• 頭は大きくて縦扁し,幅広い,胴・尾部は頭部に比べ,細くて短い。
  • 上顎外側歯数は約26本で,前上顎骨前端から後端にかけてほぼ連続してならぶ。内側歯は17本前後で,最後の歯は前上顎骨中央部より後方まで生えている。下顎歯は前方が3〜4列,後方が2列。
  • 口内底(舌部)には多くの白色斑紋が散在するが,成長にともない地色が薄くなるため斑紋も不明瞭となる。
  • 上膊棘(humeral spine)は胸鰭基底の上方(背面)にあって斜後方へ向って突出し,その先端は2叉する。

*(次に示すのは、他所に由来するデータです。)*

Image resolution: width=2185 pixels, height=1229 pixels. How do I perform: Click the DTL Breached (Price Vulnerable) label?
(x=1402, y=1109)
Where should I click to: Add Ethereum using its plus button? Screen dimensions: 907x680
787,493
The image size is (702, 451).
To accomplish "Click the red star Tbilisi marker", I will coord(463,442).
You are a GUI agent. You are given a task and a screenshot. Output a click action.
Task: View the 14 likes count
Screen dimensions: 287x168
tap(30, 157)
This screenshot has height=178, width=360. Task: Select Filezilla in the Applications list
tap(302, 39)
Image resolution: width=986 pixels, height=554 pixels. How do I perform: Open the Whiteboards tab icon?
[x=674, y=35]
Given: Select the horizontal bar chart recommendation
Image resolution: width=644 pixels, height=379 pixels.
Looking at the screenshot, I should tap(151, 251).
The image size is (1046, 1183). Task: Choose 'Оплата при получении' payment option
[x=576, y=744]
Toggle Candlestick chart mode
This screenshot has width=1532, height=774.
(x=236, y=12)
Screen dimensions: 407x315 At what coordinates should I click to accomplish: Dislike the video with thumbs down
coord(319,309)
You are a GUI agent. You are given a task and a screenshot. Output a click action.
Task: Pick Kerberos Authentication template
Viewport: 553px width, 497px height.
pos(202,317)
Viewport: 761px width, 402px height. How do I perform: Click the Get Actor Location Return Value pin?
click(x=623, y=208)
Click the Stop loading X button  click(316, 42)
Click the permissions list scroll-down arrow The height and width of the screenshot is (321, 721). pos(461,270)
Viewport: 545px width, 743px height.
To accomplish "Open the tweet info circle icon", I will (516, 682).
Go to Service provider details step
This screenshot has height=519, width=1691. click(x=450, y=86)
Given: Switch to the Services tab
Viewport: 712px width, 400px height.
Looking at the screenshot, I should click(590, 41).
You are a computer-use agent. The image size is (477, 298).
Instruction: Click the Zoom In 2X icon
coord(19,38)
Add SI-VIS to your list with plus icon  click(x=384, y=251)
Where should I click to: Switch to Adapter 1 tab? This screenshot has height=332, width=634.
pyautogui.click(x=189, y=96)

また,同棘中央部付近に1本,基部に2本の小棘が派生する(キアンコウの項参照)。
  • 脊椎は血管棘を有する第4〜5番目の椎体から背方へ向って僅かに湾曲して並ぶ。脊椎骨の総数は18〜19。
  • 本種は通常,全長25cm位であり,30cmを超すのは稀と思われる。

本属は本種のみである。本属は,鰓孔が胸鰭の下方および後方に位置し,上膊棘の先端が2叉する。また,背鰭数 −8〜9;臀鰭数6〜7;胸鰭数は22〜23;腹鰭数5である。これらの形質のいずれかで,ヒメアンコウ属Lophiodesおよびキアンコウ属Lophiusと区別される。

北海道以南の日本各地,東海,インド・西太平洋域に分布する。以西漁場における本種は 東海に広く分布するが黄海にはほとんど生息しない。冬期にはクチミノセ西方から南部にかけての沖合にみられるが,4〜5月には西方の温州湾沖合およびその南部海域に向って移動する(キアンコウの項参照)。この移動は時期的にみて産卵のためではないかと考えられる。
秋期(10〜11月),東海におけるアンコウは水温17〜20℃の水温帯で多獲される。漁獲量はこの水温範囲から1〜2℃上下にずれると極めて低下する。一方,キアンコウは水温6〜13℃の範囲で漁獲されるが,最も多獲されるのは9℃前後である。なお,秋期,東海におけるアンコウは12℃以下,キアンコウは13℃以上の水温になるとほとんど生息していない。また,同時期におけるアンコウは水深55m〜150m(最多漁獲水深75〜85m),キアンコウは50〜100mの範囲で漁獲され,生息水深の上限には両種に明らかな違いがある。